[Voiceglue] Voiceglue hang - debugging so far

James Green james.green at mjog.com
Fri Jul 3 17:00:16 UTC 2009


As always, things are more complicated than they first look.

So we followed the idea that the r=0 loop within the IPC read() was
being caused by something disconnecting the remote end's socket.
Interestingly sometimes we see a write() failure on the socket with
errno 32 (broken pipe) supporting the theory.

We added logging anywhere that sockets / fds were being created or
closed by voiceglue, Scom or VXI (via SWI). This had to include
microsecond timings to follow the sequence of events truly.

Of specific interest we noticed the following:
1. Within the main VG getevents() loop:
2. A call would cease and VG calls IPC unregister which close()s the
VXML FD (say 19). This we verified as close returns 0.
3. SWIsocket.cpp created a new FD 0.01s later and gets the now closed FD
(19)
4. Scom sends a stop on the PERL_VXML_callid handle which VG now
processes and close(19) it within fh_stopped. At this point the call is
closed down including file descriptors however another thread's VXI
obviously has the FD number (19) registered itself.
5. Another incoming is processed, Scom registers the FD (19) again. IPC
gets a new FD (24).
6. VG finishes getevents() and starts again
7. SWI then closes the FD (19) created in step 3. The VXI instance
created in part 5 is now read() looping on r=0 on FD 24.
8. Scom notes that the FD (19) is now closed and stops the pipe.
9. VG attempts to send_bytes to the call createfd in step 5 but write()
on FD 19 returns that the FD is not open for writing.

So, should we be close()ing the IPC FD both within the unregister AND
fh_stopped? There's a clearly a race condition here.

Second, after a write() comes with with a broken pipe, we return -1 but
clearly a read() follows which doesn't sound right.

Third, within fh_stopped(), just before we close() a VXML IPC FD. At
this point have we not unregistered ourselves at the IPC layer? I ask
because a dup() of the FD succeeds and the unregister code clearly
closes the FD.

It is worth noting that we repeated the same test shortly after the
above, and exactly the same problem occurred. Given enough simultaneous
calls and sufficient time, the race condition is repeatable.

We continue the debugging but we're confident that if the above isn't
always the precise cause it's clearly not helping matters either... All
evidence collected so far points to corruption of the FD maps through
race conditions between VG/Scom and IPC/VXI and VXI/SWI.

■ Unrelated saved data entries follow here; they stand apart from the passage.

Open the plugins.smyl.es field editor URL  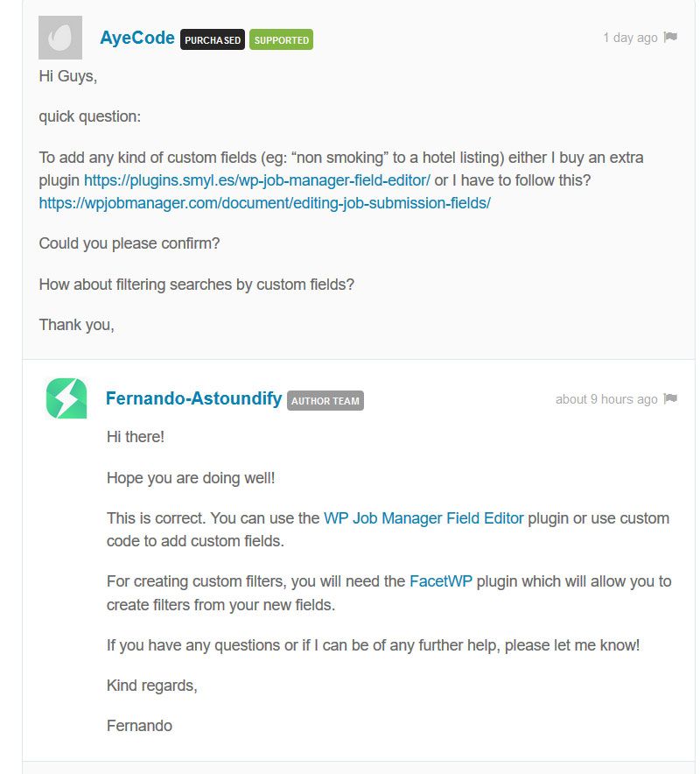256,180
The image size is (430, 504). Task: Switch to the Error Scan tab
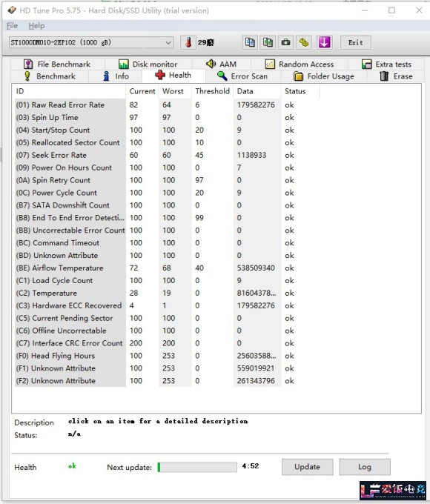tap(242, 76)
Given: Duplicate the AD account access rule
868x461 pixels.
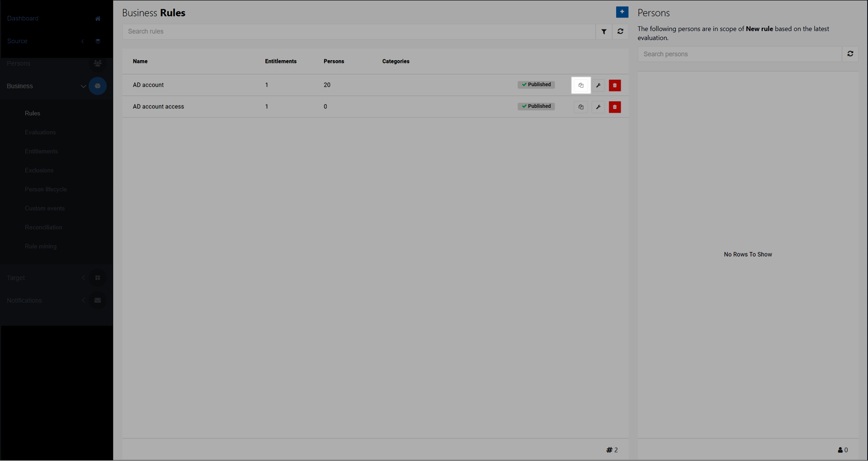Looking at the screenshot, I should coord(581,107).
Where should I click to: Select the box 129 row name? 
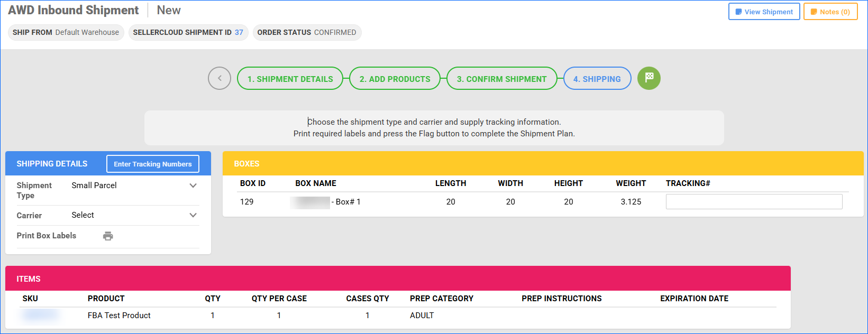325,202
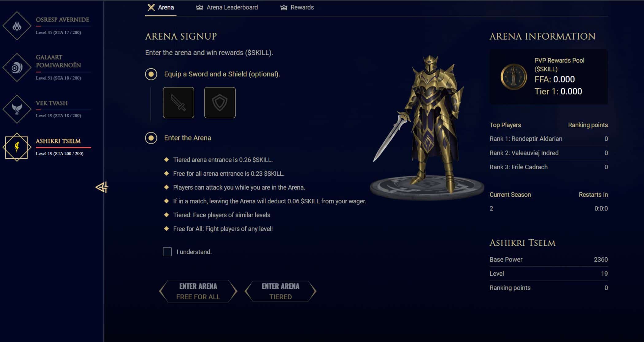Select the Vek Tvash earth element icon
Screen dimensions: 644x342
(x=17, y=109)
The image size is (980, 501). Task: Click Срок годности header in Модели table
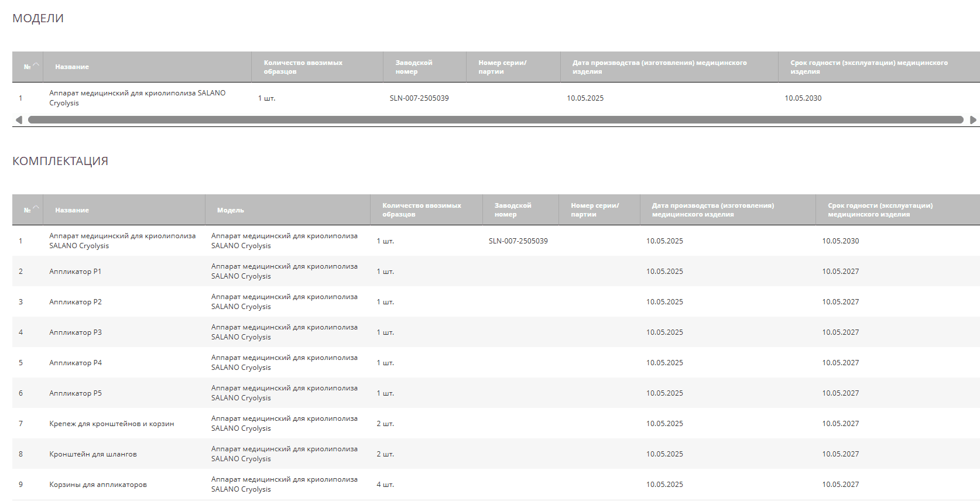coord(869,67)
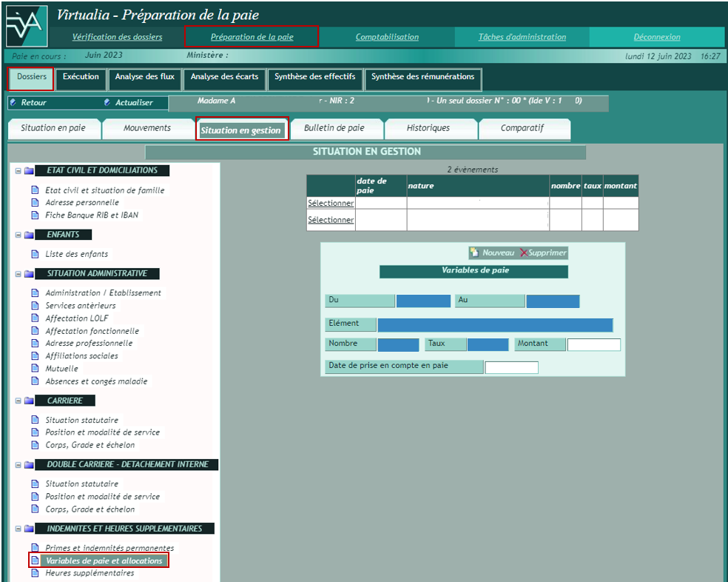
Task: Collapse the ETAT CIVIL ET DOMICILIATIONS section
Action: tap(17, 171)
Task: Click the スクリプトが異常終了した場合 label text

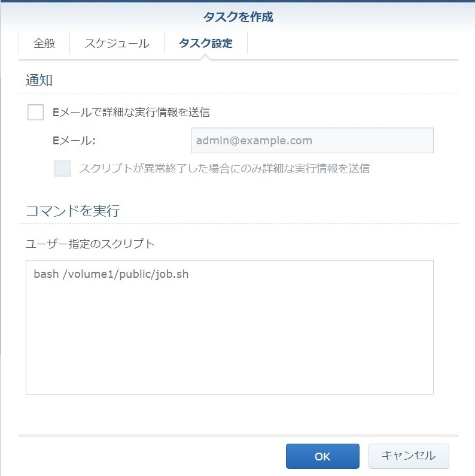Action: tap(224, 168)
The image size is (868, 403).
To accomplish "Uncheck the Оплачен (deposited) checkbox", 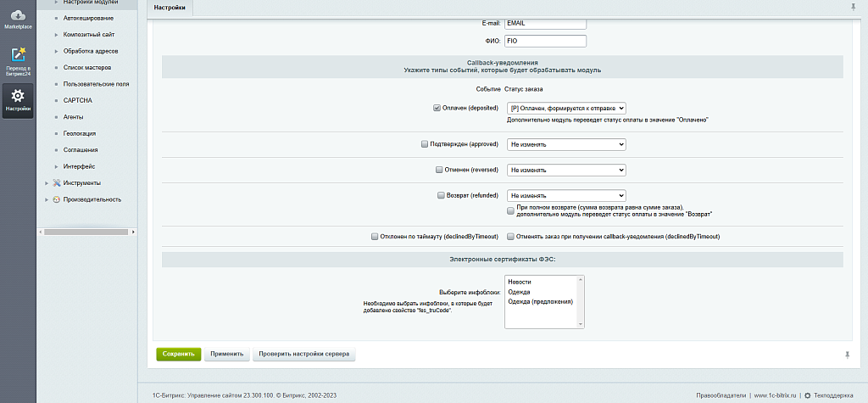I will tap(437, 109).
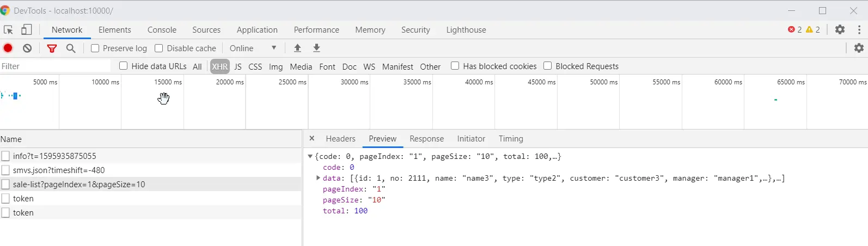Check the Disable cache option
This screenshot has height=246, width=868.
pyautogui.click(x=159, y=48)
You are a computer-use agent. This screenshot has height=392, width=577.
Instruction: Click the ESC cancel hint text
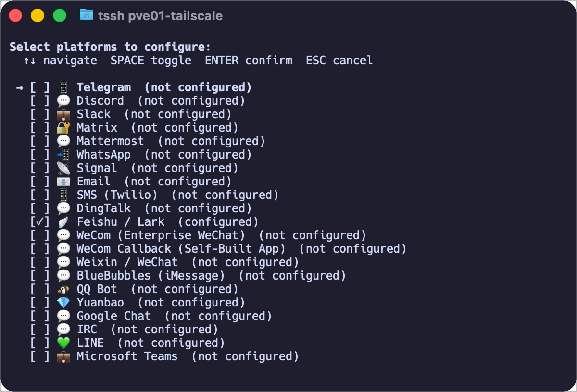tap(339, 61)
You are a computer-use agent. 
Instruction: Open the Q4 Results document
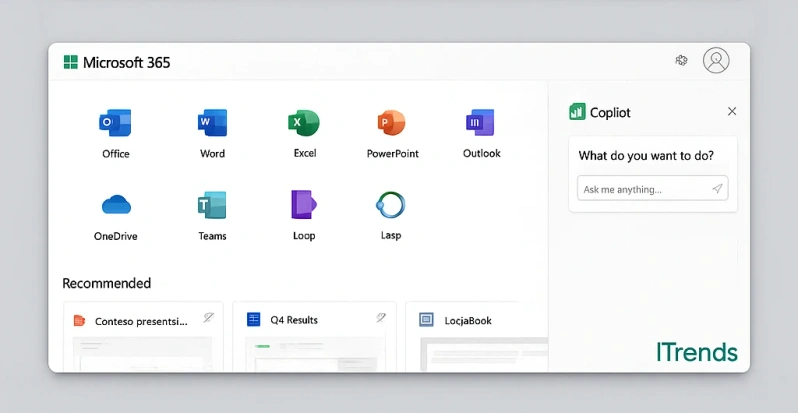[294, 320]
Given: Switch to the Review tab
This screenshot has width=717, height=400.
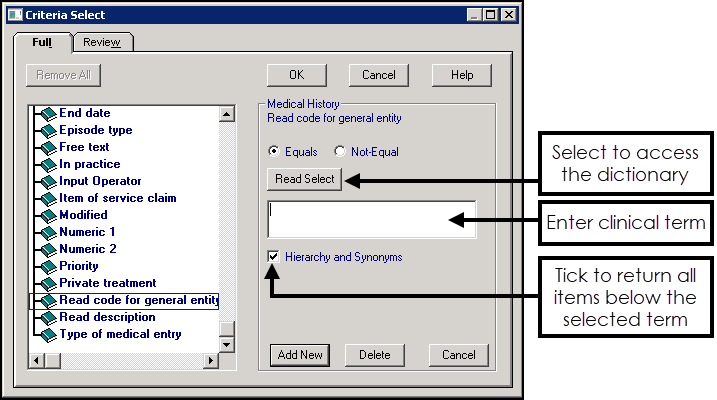Looking at the screenshot, I should (102, 42).
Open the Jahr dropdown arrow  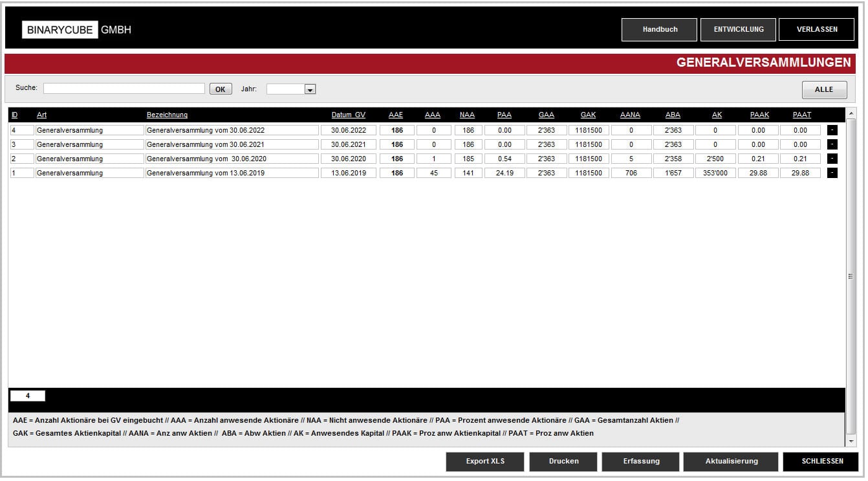pos(310,89)
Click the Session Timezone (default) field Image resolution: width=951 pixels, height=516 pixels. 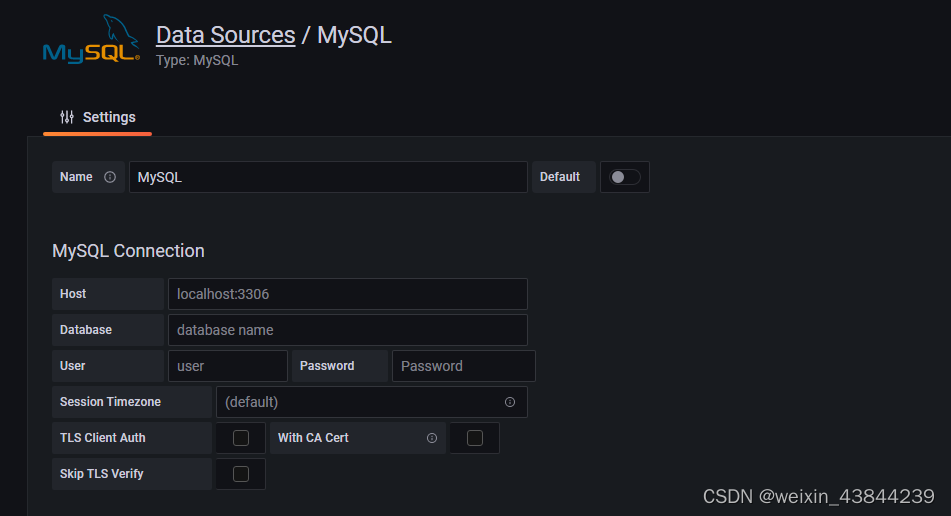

We're going to remove the close() within the IPC unregister on Monday on
our test kit (there being no need to close() twice and as VG opens the
FD it might as well close it exclusively too) and hope everything does
not blow up. Would appreciate your thoughts on that one!

Look forward to hearing from you :-)

James

-----Original Message-----
From: voiceglue-bounces at voiceglue.org
[mailto:voiceglue-bounces at voiceglue.org] On Behalf Of Doug Campbell
Sent: 01 July 2009 15:11
To: General discussion about voiceglue
Subject: Re: [Voiceglue] Voiceglue hang - debugging so far

> Current theory is that Scom is not catching a closed file descriptor 
> which is then re-allocated.

That's great.  If true, I should be able to replicate it.

> How's your debugging coming along, Doug?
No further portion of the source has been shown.